Great Paradise, simply refereed to as Paradise is a ghost town in Newfoundland and Labrador. Great Paradise is located on Long Peninsula, Division No. 2.

== Background ==
In the late 1600s it is believed that the French established a fishing stating in Paradise Harbour; however, they left Placentia Bay following the Treaty of Utrecht.

In the late 1700s, the Saunders and Sweetman firm had a large outpost in Great Paradise.

By 1810, the population had reached 214. By 1816, Great Paradise was the second largest community in the bay, with a winter population of 310, and a summer population of 460; Placentia was the largest community in the bay.

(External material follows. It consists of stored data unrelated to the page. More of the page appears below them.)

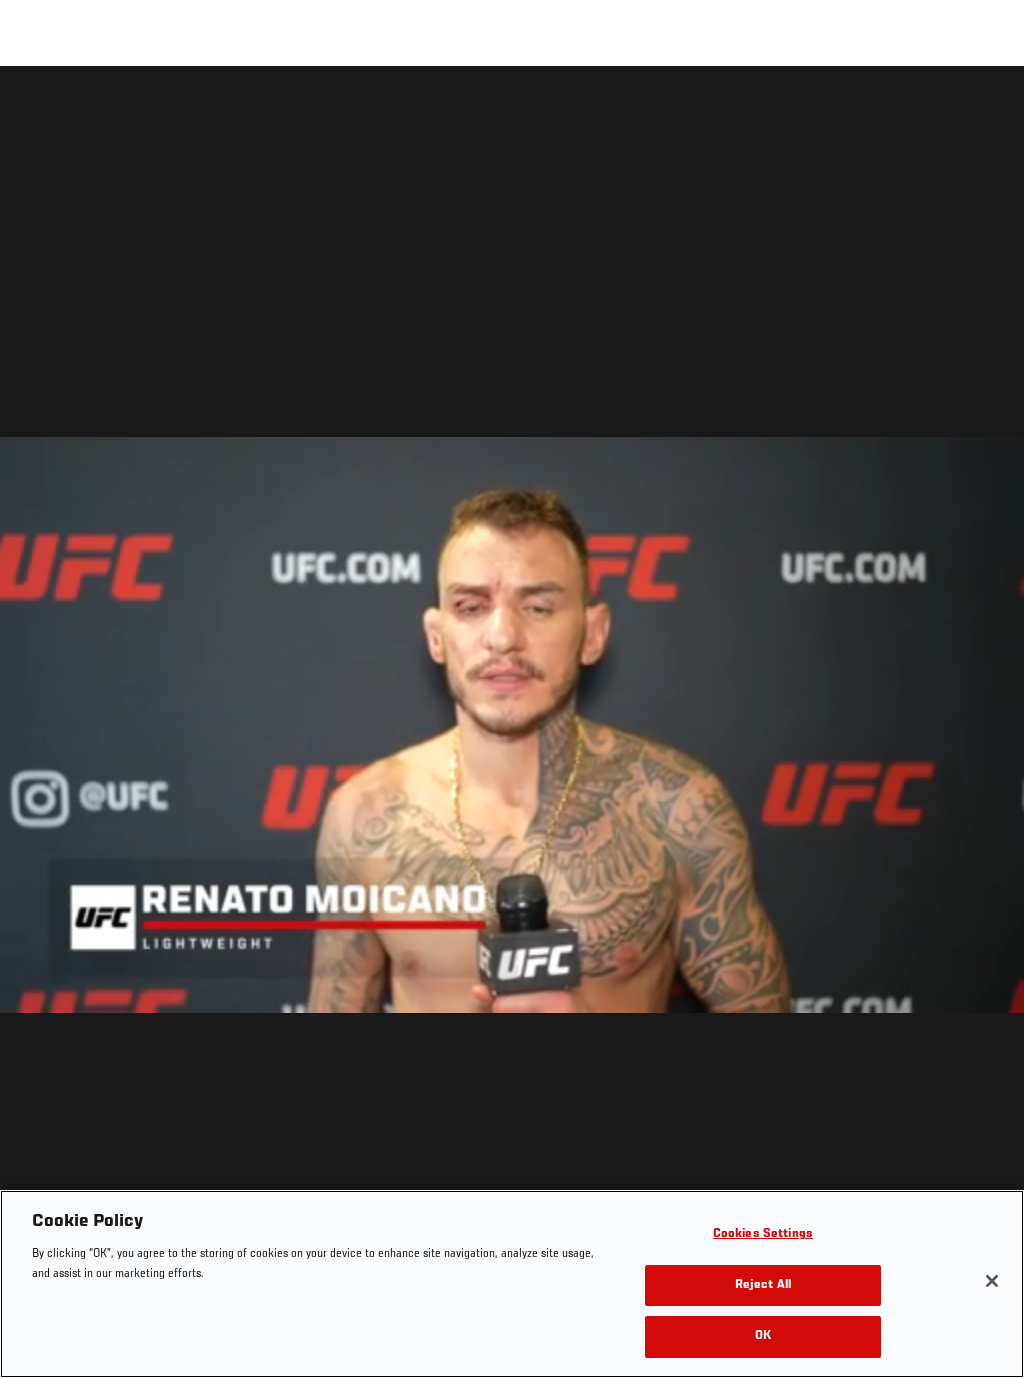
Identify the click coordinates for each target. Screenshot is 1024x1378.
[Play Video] (512, 725)
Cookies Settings (763, 1234)
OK (763, 1336)
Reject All (763, 1285)
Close (986, 106)
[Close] (992, 1281)
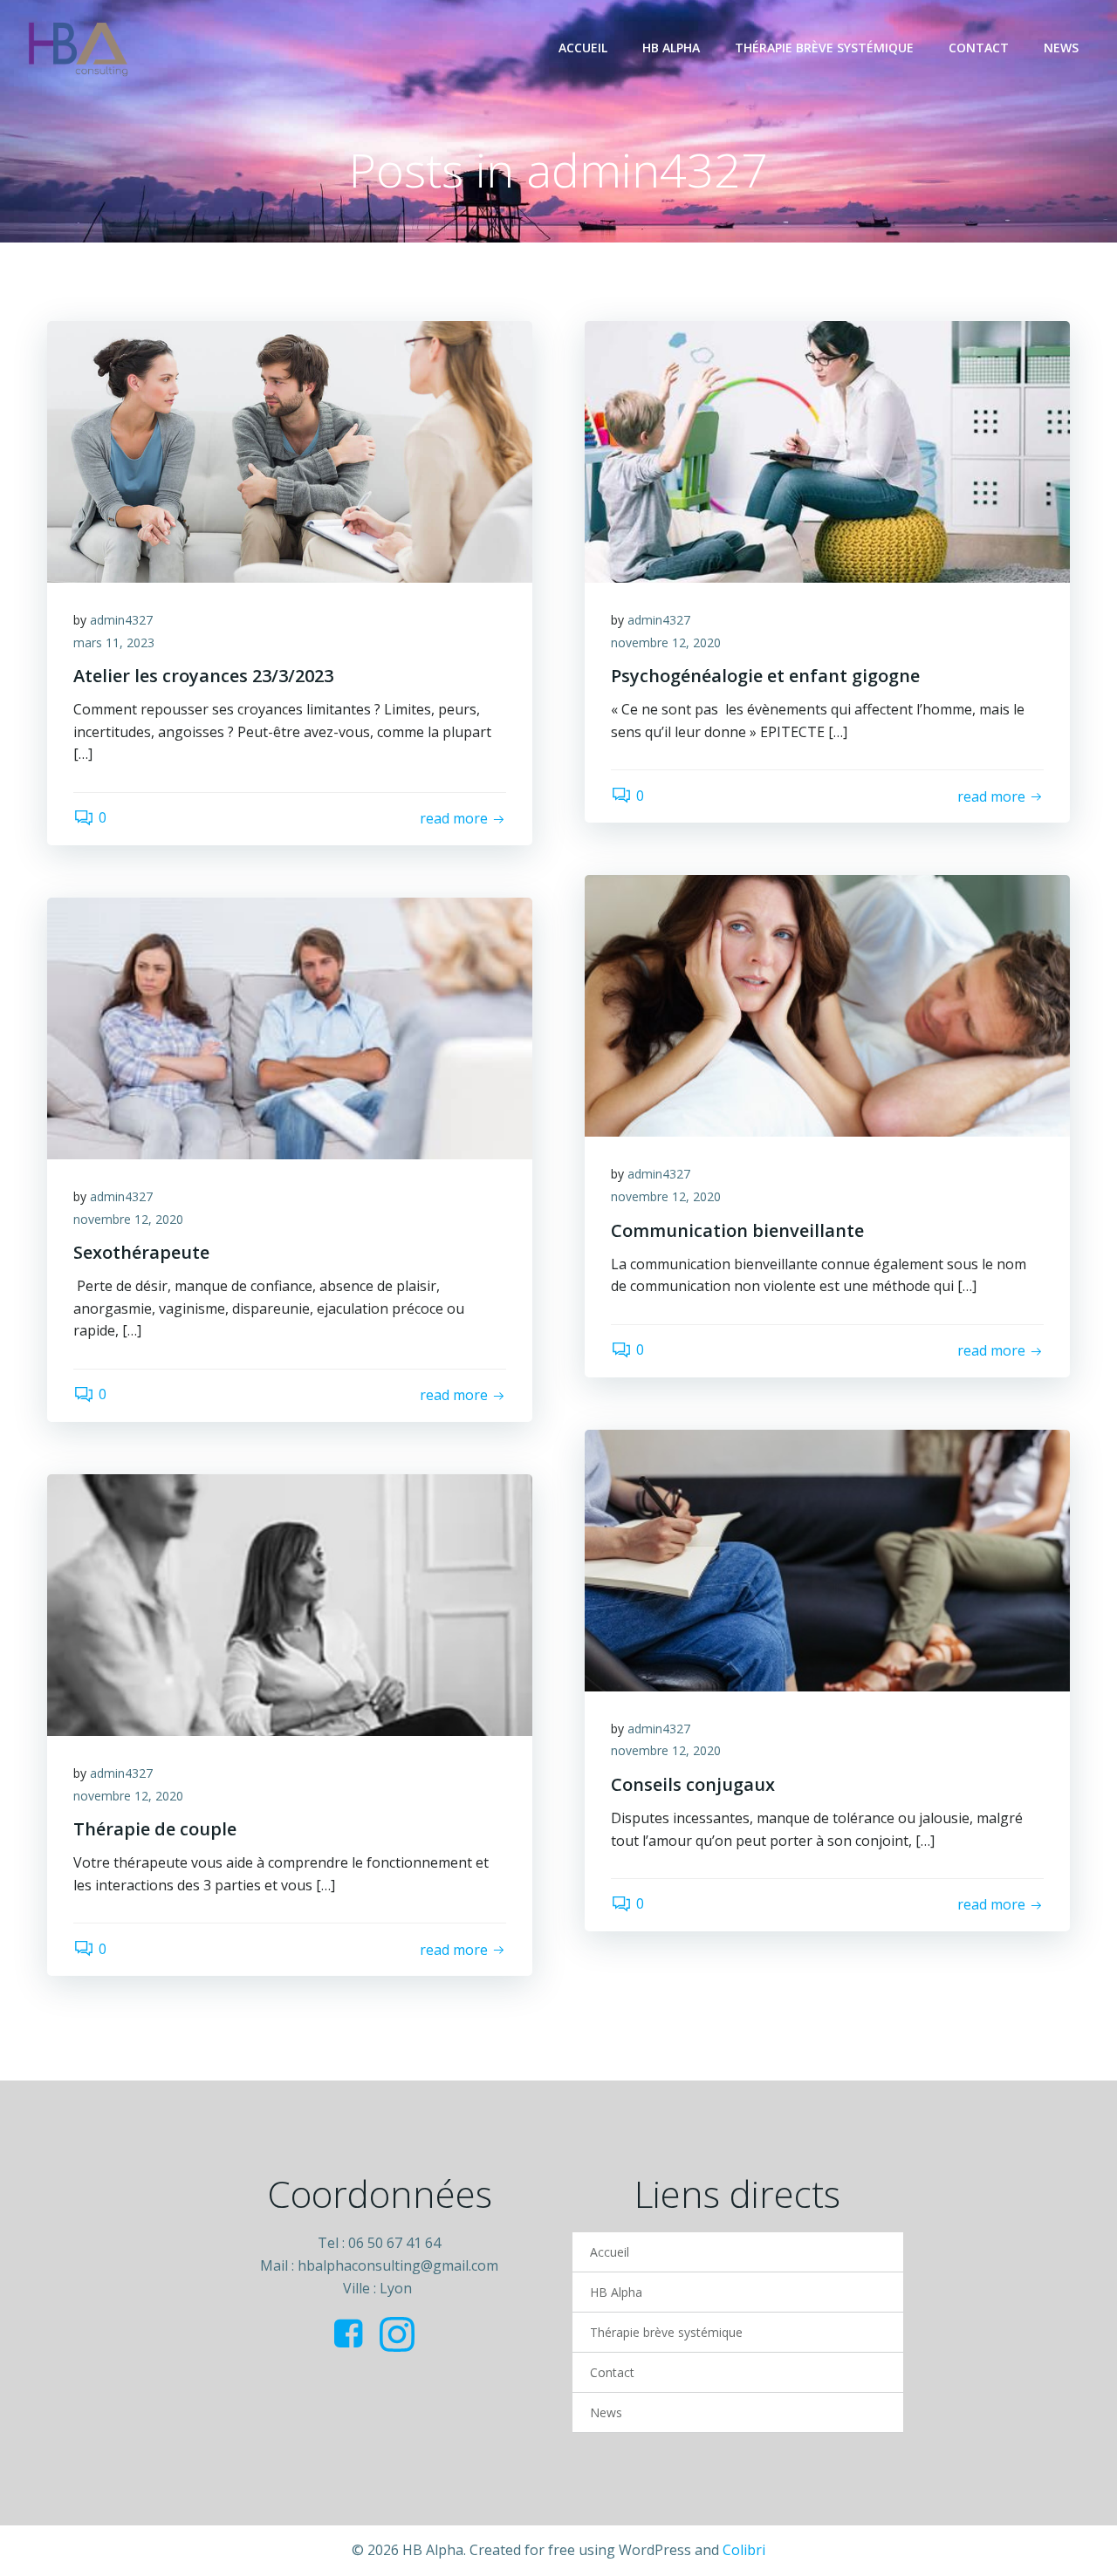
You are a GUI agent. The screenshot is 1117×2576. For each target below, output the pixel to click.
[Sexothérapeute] (289, 1026)
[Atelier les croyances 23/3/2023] (289, 450)
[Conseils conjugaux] (827, 1558)
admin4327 (121, 620)
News (1061, 47)
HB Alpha (671, 47)
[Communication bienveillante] (827, 1005)
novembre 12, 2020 (666, 642)
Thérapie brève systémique (824, 47)
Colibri (744, 2549)
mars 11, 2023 (113, 642)
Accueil (582, 47)
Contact (979, 47)
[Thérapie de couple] (289, 1603)
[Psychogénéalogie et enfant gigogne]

Saunders and Sweetman would find themselves caught up in financial difficulty, and had to concentrate more effort towards the eastern, more populous side of the bay. As a result of this, the population at Great Paradise declined, and many moved to different communities in the surrounding area. The 1836 census recorded a total of 76 people living there.

Great Paradise's population was 197 in 1921, but many poor years in the fishery over the course of the 1920s led to a decline. Many moved away in the 1930s for the Commission of Government settlements, and in the 1940s, many more found work in the Argentia Naval Base. The community was officially Resettled in the mid-1960s.